My Cocaine Museum made me think about ethnography and writing as much as about matter. It is evident to me that certain sense experiences trigger remembrances, sensuous remembrances that are so clear and potent that we are usually left speechless before them. The word choice is not casual, I do not mean memories but re-membrances, as in the members of my body suddenly re- attuning or re-assembling in such a particular disposition as to revive a specific atmosphere with which I am somehow intimately acquainted. Remembrance in this sense is therefore not analogous to the way in which “speech persists in writing, so that to imagine yesterday’s sentence, still present, I must imagine yesterday’s sentence recorded somewhere so that it can be resurrected. The winged word, the bird that has passed... put on a skewer somewhere.” 

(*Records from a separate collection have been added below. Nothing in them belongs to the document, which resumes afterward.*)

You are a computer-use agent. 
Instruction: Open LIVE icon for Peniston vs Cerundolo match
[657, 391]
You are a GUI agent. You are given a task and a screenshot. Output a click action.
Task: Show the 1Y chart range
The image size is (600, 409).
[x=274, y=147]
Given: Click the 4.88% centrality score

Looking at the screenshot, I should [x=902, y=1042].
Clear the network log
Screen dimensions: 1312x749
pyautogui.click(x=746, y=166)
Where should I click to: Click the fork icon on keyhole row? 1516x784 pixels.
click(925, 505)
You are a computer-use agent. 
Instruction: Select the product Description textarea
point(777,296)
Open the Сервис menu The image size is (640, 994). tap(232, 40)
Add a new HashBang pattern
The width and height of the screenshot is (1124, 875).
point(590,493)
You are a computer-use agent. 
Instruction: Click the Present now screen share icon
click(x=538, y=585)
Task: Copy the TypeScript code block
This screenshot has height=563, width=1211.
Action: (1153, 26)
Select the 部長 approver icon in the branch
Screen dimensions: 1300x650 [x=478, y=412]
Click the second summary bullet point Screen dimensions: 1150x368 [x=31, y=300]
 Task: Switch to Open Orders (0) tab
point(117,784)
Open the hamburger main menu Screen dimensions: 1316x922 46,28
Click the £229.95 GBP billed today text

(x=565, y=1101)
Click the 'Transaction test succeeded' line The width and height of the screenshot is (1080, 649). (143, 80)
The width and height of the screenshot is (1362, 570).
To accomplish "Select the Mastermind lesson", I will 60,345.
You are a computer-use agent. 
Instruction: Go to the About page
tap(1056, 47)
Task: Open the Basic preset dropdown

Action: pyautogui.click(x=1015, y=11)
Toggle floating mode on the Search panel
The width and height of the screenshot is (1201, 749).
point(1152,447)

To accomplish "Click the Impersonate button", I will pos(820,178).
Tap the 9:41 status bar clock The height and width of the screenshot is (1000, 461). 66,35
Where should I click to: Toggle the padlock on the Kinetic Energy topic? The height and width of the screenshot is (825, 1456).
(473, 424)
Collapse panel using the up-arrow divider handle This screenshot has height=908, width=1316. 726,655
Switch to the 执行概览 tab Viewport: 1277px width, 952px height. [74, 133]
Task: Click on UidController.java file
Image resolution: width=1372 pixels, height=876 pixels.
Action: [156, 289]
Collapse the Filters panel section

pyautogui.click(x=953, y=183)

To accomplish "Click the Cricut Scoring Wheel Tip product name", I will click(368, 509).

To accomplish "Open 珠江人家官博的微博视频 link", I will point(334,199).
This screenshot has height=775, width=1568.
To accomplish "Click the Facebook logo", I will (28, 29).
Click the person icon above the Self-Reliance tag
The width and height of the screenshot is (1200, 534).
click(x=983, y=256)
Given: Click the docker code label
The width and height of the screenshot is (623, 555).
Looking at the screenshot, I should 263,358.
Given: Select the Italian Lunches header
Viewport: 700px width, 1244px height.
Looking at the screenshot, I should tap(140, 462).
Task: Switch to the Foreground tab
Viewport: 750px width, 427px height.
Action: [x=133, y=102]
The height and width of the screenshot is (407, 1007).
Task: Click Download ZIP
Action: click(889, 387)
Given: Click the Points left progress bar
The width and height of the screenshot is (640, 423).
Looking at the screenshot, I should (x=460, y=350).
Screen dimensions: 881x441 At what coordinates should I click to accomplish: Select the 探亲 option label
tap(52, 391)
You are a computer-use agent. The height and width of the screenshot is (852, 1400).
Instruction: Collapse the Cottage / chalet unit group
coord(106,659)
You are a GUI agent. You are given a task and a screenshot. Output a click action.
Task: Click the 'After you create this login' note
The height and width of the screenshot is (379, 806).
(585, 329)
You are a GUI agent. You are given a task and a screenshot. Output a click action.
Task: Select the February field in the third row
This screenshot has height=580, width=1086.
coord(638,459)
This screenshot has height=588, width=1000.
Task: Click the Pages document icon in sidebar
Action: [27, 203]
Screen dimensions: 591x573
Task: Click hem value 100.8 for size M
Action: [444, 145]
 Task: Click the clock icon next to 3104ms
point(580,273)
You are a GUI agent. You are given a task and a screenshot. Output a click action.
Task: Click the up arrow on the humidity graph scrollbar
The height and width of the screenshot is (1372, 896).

In Spanish, re-cordar from the Latin root cordis, heart, is distinct etymologically from memoria: memory, mind. Remembrance brings my body and matter into reverberate complicity. This is not about speech or thought, body or mind, the individual or the collective. It is about matter and how matter matters: about a disposition that does not take for granted “the materiality of the material world and of the workaday world” but intends to be “continuous[ly] surprise[d] as to the material facts of Being” (25).


Ineffably, an affective attunement can temporarily compose an atmosphere that is reminiscent of another: I suddenly feel as I did then, I am “there” again.  Rather than saying that this moment has “transported me”—to a distant place in a distant past—, I resolutely avoid the sheer inadequacy of such expression. No, no technology has intervened; I have not been displaced. Quite the contrary: I am very much here right now, and this place, this minute have been qualitatively altered by a composition that I have walked into or elicited, or both. A residual sediment that was inside of me has suddenly been alchemically altered and for just a moment my interior, latent state of acute awareness is no longer mere potentiality, but part of an emergent actuality. 


Something about this place and this moment has a trajectory and a force, and I don’t need to trace it back to its source: the smell of my grandmother’s hands, for instance, or the trickling sound of that creek that used to pass behind our house in Atitlán when I was little, stones and pebbles and dampness fresh and shady, green, the cackling of hens in the distance. Or the smoky scent of burning ocote and pine from Doña Chabela’s clay comal wafting through the trees as she made tortillas. Or the feel of the wet ground beneath my bare feet, cool, or the airy touch of breeze behind my ears, that sense of space, so immense, fragrant, and promising. Or Vivaldi’s Four Seasons with the windows down in a “boxy-but-good” old Volvo, the sunny air more crisp as we climb the mountainous highlands. Or the dread of a recurring nightmare, of screaming in the dead, dark silence to awaken that thing that lies in wait, just for me, that terrible shadowy thing ready to pounce as soon as I scream, which I inexorably do, as I must play my part in our game. Or the delicious pleasure of listening to strangers whisper in a silent room, unconcerned by their meaning but acutely attuned to textured sounds of intimacy and air and lips and moisture and tongues and silence. It is all of these things and more.


So I ask myself: what is my cocaine museum going to look like? Will I be able to train myself and remain attentive to this dimension of experience, its materialty, in a way that bridges the autobiographical and the lives of those with whom I work? How to express in my sensory ethnography that which by virtue of its inherent ineffability is by no means less significant? Or political. Can research-creation enable a disruptive incursion into a specific distribution of the sensible? If visuality is consensus-as-foreclosure, how to deploy a “’dialectical optic’ that discerns the mystery of the everyday, no less than the everydayness of the mystery” (ibid). This is what excites me now.